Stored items
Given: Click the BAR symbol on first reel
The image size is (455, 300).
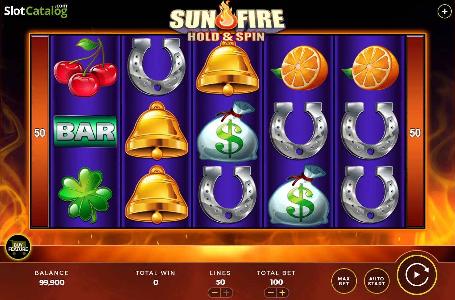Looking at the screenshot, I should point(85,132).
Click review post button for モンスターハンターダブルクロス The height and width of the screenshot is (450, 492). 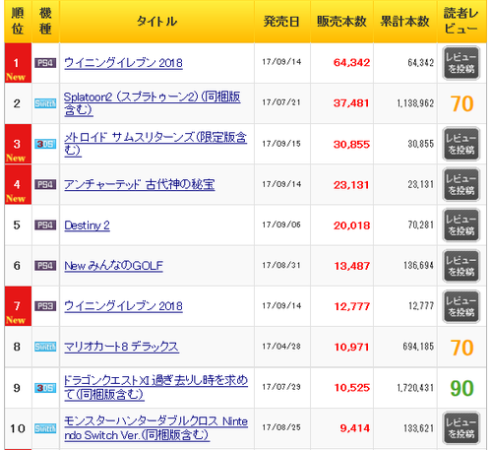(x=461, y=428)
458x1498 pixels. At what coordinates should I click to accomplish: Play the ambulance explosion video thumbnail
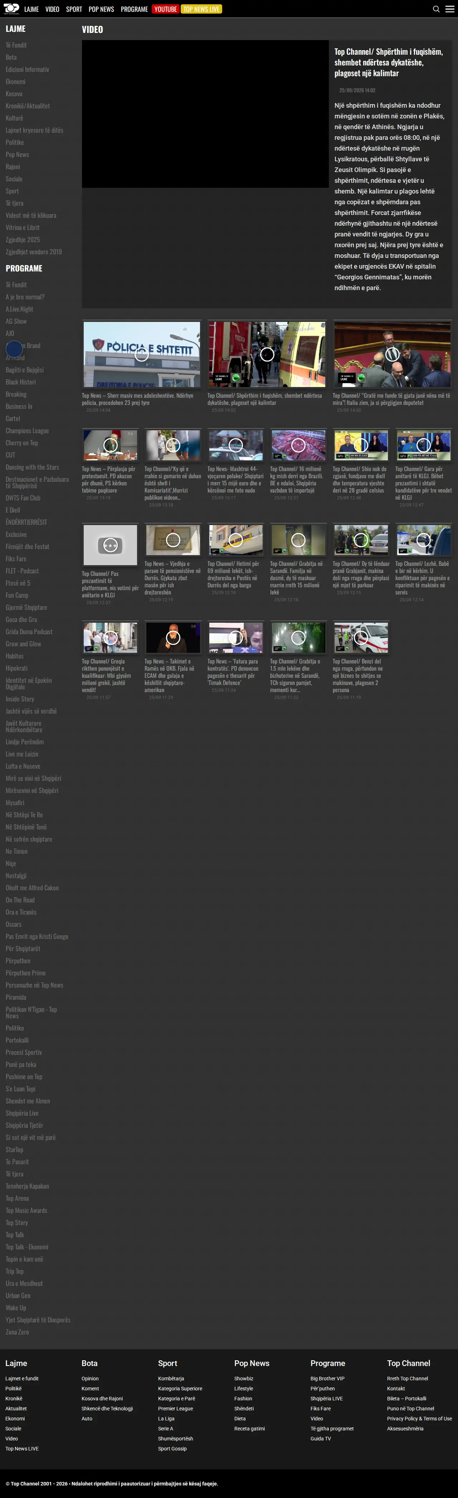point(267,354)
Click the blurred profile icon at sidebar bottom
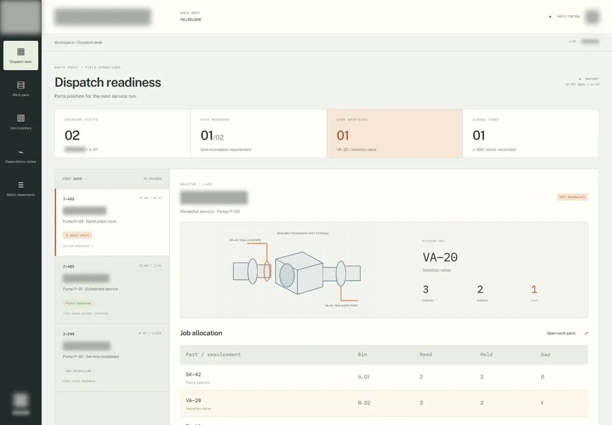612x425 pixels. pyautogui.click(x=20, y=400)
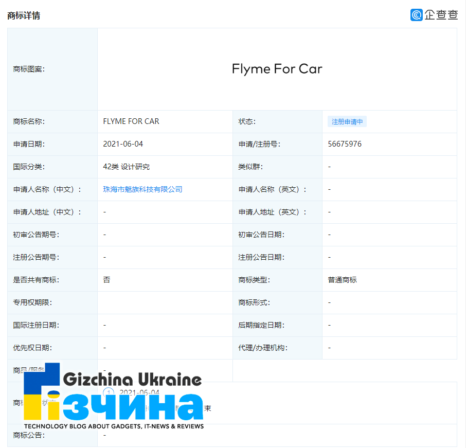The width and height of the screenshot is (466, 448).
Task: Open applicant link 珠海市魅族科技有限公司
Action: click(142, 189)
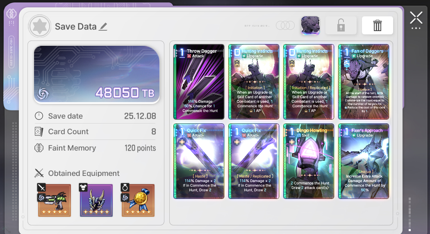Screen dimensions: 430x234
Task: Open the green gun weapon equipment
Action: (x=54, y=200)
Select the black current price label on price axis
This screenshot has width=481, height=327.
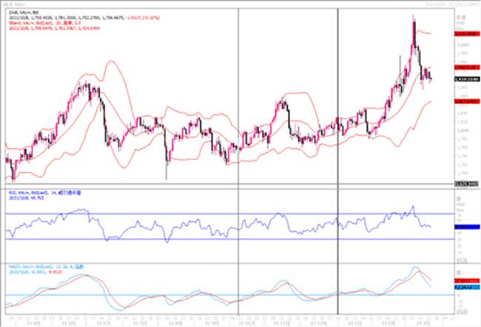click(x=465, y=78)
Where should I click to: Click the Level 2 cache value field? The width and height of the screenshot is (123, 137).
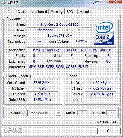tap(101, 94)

Required work => The copy must start at the line containing "This screenshot has width=481, height=327." and end at the last line of the records, matching each line exactly and holding no pictures.

Answer to the exercise =>
This screenshot has width=481, height=327.
click(x=465, y=78)
Where should I click to: Click the Level 2 cache value field? The width and height of the screenshot is (123, 137).
tap(101, 94)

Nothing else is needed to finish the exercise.